The United Kingdom will become the location of Amazon’s first convenience shop outside the US. Bloomberg claims that Amazon may be planning to launch 3,000 Go stores by 2021.
The shops sell prepared food, drinks and snacks, focusing on Amazon’s own new line of salads, sandwiches and meal kits. They also sell fresh fruit and vegetables, bread, milk, cheese, chocolates and snacks from Whole Foods.
The main innovation is the fact that there are no cashiers and the traditional checkout process has become a thing of the past.
Amazon uses modern technology, including cameras and sensors, to track shoppers' movements after scanning their account on entering. The system uses computer vision and artificial intelligence tech to monitor people's movements as they choose items off the shelves.
The San Francisco store has the interior of an upmarket convenience store, with microwaves and seating at the front, should customers wish to warm up pre-made food and dine inside.
The store's slogan is “Good Food Fast” and Amazon tech chiefs say that even if the store is crowded, how long it may take to complete the checkout is no longer a problem. Amazon aims to eliminate the morning and lunchtime rush. The American stores are open from 7am until 9pm.
Even though the checkouts have been removed, the shops still have staff to meet and greet customers as they arrive and to check their age in the drinks section.
Are there any teething problems?
Although everything seems to be going to plan so far with the US stores, retail analysts have been quick to jump on the potential shortfalls of the new shopping system.
Although Amazon Go means customers don't have to wait in queues at the checkout, the age-old retail challenges, such as making sure the shelves are restocked, particularly during the lunchtime rush, won't disappear. Critics claim that although the checkout issue is resolved, there are other complications with cashier-free stores.
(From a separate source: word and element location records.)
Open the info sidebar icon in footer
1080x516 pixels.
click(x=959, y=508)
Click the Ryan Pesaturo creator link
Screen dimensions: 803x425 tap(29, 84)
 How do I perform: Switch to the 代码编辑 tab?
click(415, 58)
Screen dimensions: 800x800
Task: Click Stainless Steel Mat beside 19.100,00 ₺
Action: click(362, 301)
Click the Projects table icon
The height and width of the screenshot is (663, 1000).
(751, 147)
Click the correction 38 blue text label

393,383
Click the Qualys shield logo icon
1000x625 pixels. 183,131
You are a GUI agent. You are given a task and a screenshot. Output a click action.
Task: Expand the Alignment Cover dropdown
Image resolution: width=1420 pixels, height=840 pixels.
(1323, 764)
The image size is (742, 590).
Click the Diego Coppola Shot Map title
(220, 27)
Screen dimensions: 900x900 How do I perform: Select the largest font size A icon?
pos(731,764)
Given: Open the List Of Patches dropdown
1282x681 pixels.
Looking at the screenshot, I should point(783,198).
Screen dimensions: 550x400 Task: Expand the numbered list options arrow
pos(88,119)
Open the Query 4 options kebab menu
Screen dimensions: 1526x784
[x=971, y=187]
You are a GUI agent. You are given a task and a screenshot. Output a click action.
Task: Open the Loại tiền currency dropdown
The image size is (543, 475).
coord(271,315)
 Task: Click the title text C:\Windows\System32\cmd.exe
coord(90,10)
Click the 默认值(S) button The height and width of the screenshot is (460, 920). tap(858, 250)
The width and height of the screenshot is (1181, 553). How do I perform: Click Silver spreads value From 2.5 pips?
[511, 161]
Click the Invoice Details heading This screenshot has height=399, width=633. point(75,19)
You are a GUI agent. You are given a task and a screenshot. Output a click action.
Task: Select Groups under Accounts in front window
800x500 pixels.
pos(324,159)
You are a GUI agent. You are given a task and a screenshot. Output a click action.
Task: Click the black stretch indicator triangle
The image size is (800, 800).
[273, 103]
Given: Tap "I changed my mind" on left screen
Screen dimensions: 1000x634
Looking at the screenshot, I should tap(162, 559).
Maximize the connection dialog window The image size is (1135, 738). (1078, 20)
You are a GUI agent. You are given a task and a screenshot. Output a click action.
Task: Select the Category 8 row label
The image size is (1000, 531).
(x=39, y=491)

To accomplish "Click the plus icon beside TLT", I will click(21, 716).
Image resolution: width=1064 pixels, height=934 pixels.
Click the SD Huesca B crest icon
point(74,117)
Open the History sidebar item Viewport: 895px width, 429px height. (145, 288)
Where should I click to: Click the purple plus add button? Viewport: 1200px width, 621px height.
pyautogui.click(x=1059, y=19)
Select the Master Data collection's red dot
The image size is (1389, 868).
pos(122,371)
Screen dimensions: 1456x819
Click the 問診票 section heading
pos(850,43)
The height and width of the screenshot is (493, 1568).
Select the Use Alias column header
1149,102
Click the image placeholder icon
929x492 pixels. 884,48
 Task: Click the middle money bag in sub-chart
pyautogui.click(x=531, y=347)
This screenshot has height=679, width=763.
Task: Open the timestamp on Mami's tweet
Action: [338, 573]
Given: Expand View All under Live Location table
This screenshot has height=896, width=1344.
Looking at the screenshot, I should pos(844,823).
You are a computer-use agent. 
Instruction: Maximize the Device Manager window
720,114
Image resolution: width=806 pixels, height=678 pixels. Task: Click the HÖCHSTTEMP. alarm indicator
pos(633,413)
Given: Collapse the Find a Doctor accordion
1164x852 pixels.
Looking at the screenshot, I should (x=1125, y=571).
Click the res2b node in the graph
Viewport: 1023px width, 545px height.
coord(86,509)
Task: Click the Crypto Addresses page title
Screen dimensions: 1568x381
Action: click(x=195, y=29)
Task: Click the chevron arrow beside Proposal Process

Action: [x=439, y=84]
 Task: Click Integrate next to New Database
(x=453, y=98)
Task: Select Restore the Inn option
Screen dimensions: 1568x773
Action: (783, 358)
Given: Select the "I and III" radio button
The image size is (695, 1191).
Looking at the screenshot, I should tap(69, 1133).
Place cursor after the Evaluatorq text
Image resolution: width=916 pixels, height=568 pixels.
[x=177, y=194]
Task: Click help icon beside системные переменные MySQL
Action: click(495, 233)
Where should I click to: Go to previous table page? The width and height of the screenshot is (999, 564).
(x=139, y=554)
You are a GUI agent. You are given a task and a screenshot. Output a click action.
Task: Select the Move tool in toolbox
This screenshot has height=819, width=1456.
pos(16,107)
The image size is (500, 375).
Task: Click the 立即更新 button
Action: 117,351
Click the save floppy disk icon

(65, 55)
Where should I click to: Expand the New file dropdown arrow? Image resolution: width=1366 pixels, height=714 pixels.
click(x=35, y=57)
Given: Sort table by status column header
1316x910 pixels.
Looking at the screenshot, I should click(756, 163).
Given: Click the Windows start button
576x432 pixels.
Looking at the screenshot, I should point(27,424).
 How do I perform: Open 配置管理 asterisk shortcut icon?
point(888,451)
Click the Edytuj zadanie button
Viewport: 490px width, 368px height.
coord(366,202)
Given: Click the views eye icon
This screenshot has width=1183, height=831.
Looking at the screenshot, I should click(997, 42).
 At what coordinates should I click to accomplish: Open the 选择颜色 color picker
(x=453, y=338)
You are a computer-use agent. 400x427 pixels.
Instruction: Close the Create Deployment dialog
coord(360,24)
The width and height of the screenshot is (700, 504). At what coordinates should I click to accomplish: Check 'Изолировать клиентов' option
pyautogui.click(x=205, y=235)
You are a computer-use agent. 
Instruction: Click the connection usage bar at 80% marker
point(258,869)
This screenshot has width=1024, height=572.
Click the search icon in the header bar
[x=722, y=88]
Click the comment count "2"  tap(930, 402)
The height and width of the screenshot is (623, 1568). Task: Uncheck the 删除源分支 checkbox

Customers who wish to buy more than just a handful of items will still need a bagging area, or boxes, in order to carry their purchases. Amazon Go stores currently don't have the convenience of home deliveries, so consumers may prefer to queue at a standard store, rather than carrying shopping home on the Tube, or through the streets.
Critics also say that for mums and dads with toddlers, it will still be just as difficult to navigate through the store, with the children possibly picking things up and adding to the bill, without the parents realising.
However, to date, the American stores haven't hit any hitches and it all appears to be going to plan. The first UK store is expected to open in autumn 2019.